Olhando mais detalhadamente o livro dos Atos dos Apóstolos,
encontrei indícios de que Lucas teria nos revelado secretamente a resposta que
Paulo deu a Jesus na estrada de Damasco. Segundo relatos posteriores de Lucas,
naquela estrada Paulo deveria estar pensando assim: Eu sou judeu, nascido em Tarso, na região da Cilícia, circuncidado ao
oitavo dia, da linhagem de Israel, da tribo de Benjamim, hebreu de hebreus; mas
fui criado aqui em Jerusalém como aluno de Gamaliel. Fui educado muito
rigorosamente dentro da lei dos nossos antepassados, quanto à lei,
fariseu. Eu era muito dedicado a Deus, como todos vocês aqui também são.
Como todo judeu,
esperava ansioso pela revelação do Messias, o Leão de Judá, aquele que
restauraria a hegemonia de Israel, que expulsaria os romanos e quem me aparece
é você, Jesus, um cordeiro? Li todos os profetas, toda a sabedoria dos antigos
e aprendi desde de pequeno que o Messias seria um Deus Forte, Pai da eternidade,
oriundo da mais alta estirpe judaica e vem você, Jesus, um nazareno, filho de
carpinteiro? Aprendi que o Messias seria o intérprete da Lei, o Maravilhoso Conselheiro, e
quem me aparece? Um sujeito que anda e bebe com ladrões e prostitutas, que
janta na casa de publicanos, que abraça samaritanos, se deixa tocar por leprosos
e hemorroíssas, cura o servo de um romano, e ainda diz que os judeus devem amar
os seus inimigos?
O Leão de Judá não
perdoa, castiga, mas o cordeiro, é açoitado.O Leão de Judá não leva desaforo
para casa, mas o cordeiro permite que cuspam na cara dele. O Leão de Judá não
ama os inimigos de Israel, mas o cordeiro sim.
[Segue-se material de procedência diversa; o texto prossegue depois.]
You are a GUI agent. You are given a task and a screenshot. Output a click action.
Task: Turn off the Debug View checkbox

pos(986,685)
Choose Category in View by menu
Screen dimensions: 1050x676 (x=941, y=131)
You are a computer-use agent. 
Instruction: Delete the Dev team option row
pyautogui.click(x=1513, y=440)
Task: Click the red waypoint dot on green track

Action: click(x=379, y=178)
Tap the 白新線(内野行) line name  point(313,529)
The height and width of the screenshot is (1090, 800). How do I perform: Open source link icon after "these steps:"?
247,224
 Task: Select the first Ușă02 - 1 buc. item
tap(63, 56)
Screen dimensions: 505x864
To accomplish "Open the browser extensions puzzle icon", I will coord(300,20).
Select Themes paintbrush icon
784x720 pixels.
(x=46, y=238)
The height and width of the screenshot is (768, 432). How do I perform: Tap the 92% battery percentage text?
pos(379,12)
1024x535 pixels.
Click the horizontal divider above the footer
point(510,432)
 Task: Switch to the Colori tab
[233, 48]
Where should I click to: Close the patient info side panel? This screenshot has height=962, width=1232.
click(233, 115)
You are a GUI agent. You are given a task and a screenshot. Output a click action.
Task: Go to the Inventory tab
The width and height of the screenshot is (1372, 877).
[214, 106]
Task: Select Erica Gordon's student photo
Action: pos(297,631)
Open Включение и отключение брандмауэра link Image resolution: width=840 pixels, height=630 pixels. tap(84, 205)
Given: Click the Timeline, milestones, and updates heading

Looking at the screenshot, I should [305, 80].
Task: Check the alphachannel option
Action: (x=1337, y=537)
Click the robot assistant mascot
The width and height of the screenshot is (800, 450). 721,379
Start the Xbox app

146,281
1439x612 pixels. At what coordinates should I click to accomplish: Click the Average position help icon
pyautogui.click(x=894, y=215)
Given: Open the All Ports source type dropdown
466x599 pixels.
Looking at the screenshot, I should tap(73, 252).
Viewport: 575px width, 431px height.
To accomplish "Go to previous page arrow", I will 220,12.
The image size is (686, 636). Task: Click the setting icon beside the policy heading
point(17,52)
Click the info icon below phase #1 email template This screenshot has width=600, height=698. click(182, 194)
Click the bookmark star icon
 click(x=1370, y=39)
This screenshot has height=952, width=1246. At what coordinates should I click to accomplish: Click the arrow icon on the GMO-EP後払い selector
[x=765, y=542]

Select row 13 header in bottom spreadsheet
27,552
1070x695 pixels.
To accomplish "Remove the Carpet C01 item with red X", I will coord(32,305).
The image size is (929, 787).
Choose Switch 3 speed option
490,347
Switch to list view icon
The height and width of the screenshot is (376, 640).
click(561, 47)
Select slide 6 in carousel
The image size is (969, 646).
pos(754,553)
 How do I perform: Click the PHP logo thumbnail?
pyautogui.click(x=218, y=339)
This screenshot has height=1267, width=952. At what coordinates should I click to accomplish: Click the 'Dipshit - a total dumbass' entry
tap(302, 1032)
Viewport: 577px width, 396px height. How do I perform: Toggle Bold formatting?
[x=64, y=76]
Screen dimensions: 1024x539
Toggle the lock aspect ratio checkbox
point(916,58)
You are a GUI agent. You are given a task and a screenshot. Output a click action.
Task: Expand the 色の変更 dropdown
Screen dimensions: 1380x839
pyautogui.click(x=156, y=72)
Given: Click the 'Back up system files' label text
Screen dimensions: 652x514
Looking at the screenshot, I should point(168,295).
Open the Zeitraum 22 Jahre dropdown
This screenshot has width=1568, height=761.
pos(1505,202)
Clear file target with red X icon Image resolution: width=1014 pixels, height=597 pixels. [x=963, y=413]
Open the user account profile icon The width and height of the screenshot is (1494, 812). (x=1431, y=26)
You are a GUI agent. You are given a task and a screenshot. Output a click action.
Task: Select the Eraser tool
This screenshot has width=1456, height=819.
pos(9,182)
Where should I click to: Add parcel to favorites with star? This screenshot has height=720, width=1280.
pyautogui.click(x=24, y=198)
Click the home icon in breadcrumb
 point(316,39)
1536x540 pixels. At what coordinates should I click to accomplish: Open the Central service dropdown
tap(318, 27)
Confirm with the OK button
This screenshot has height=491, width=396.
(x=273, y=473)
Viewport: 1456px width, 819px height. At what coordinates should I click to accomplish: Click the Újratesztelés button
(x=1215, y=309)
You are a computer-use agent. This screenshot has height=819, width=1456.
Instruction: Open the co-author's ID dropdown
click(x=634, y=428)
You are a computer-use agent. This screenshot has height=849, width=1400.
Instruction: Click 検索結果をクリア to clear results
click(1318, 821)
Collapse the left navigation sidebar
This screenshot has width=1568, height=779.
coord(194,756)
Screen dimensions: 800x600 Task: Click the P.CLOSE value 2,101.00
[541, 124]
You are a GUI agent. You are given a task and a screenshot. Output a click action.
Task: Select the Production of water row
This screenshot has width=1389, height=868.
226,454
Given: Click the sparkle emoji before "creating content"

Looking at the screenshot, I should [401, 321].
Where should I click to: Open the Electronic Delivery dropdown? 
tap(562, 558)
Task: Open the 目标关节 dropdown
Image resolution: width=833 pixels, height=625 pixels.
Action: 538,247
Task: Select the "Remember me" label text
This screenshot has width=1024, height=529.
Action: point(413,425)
O Leão de Judá mata, mas o
cordeiro morre. Como é que eu poderia acreditar que você era o verdadeiro Messias
se você é o oposto de tudo que imaginei e fez exatamente o contrário de tudo
que eu esperava que o Messias fizesse?
Fico imaginando Jesus ouvido toda essa ladainha e rindo. A
cada contestação deve ter balançado a cabeça e dito: É isso mesmo, você tem razão, Paulo. Ao fim de tudo Jesus, assim como fizera com antes Tomé, deve ter lhe
mostrado as chagas e dito: Eles fizeram isso tudo comigo, mas no final eu
venci. Venci um inimigo muitas vezes mais poderoso do que todas as legiões
romanas juntas: Eu venci a morte.
Aí Paulo deve ter dito: Então
não me resta mais nada, senão me jogar desse cavalo de cara no chão e me render
aos teus pés.
A conversão de Paulo na estrada de Damasco é uma das mais
incontestáveis provas do ministério de Jesus. Por que razão, um homem que tinha
sobre si todo poder do Sinédrio e toda a admiração e respeito da elite judaica,
de repente, passa para o lado daqueles a quem perseguia, transformando-se
gratuitamente de perseguidor em perseguido.
Essa questão de Paulo me leva imediatamente a outra. O que
foi feito dos judeus que juraram que não comeriam e nem beberiam nada enquanto
não matassem Paulo (Atos 23.12). Seria possível que eles tivessem a mesma
determinação que Paulo, mesmo esse último sabendo que seria chamado para sofrer
pelo evangelho? Eles, a exemplo de Paulo, também morreram pelo seu ideal?
* Saulo teve o seu nome
mudado para Paulo após a sua conversão (Atos 13.9).